In a gross piece of unconscious irony, it alerts readers to ‘‘one of the major threats faced by humanity”. That’s a reference to climate change, not the dangerous neurotoxin Djarum and others sell and which kills an estimated 280,000 Indonesians every year — four times the official Covid death toll in the two years to date.

Also missing is the fact that smoking adds to global warming. According to a WHO-backed study, annual tobacco production internationally ‘‘contributes almost 84 million tonnes of carbon dioxide-equivalent emissions to climate change”.

Although the foundation’s tree-planting program may have merit, ripping out tobacco crops and shutting factories would be far more beneficial to the environment and the nation’s health.

That’s not going to happen, for commerce and government are beyond detox. In 2018, Indonesia produced about 180,000 tonnes of tobacco while the tax office harvested $1.6 billion.

The JP’s pioneer writers sweated under the scrutiny of the authoritarian New Order regime of General Suharto. Despite the constraints, news the regime smothered was slipped past censors foxed by complex English. Nor did the blue pencils notice the clever placement of copy which led sage readers to fit the jigsaw together.

The paper thrived after the fall of Suharto in 1998 and the Republic’s transition to democracy. At one stage it was reportedly selling more than 40,000 copies daily.

Much of the Indonesian media is owned by diehard oligarchs from the Suharto era linked to religious groups and blatantly backing political parties. In this partisan jungle the JP ‘‘always bold, always independent’ was considered a cleanskin.

It was powered by a new generation of incandescently bright and idealistic journos energised by the nation’s rebirth. They were part of Reformasi, eager to tell the world what was going on and why.

Many had been educated overseas — often the US — and wrote good English.
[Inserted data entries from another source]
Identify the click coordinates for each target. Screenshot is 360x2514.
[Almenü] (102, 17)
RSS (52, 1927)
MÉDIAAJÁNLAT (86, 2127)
The JP moved to a 28-page, seven-day publication and a colour supplement.

Now it’s lost around 70 of its 100 staff, sacked or who quit – angered by the cutback to six days, no magazine and only 11 pages.  Rahman wouldn’t confirm the numbers lost but stayed buoyant, claiming an unspecified ‘‘uptick” in print subscribers.  Expansion to 16 pages is planned for 2022 and there have been new hires.

Although the paper seems indifferent to association with Djarum, it’s sensitive with China Watch, a four-page ‘‘supplement of news and commentary prepared by China Daily”. A front-page disclaimer reads: ‘‘The Post is not responsible for the supplement’s content.”

‘‘Nothing has changed when it comes to [banning] cigarette ads,’ said Rahman. ‘‘This probably doesn’t fit the narrative that the media is so desperate that now we take money from cigarette makers.

‘‘We don’t always do a good job on how these ads were presented, but we make sure that readers know these are paid contents and also we always steer clear of products prohibited by the Press Law to be subject of ads eg liquor, healthcare providers and some others.”

A publication jealous of its reputation wouldn’t be gulled by advertisers’ artifice.  Now would it need a Press Law to help stub out the proven harm caused by the industry.

Disclosure: The author was a regular paid contributor to The Jakarta Post for a good slice of this century.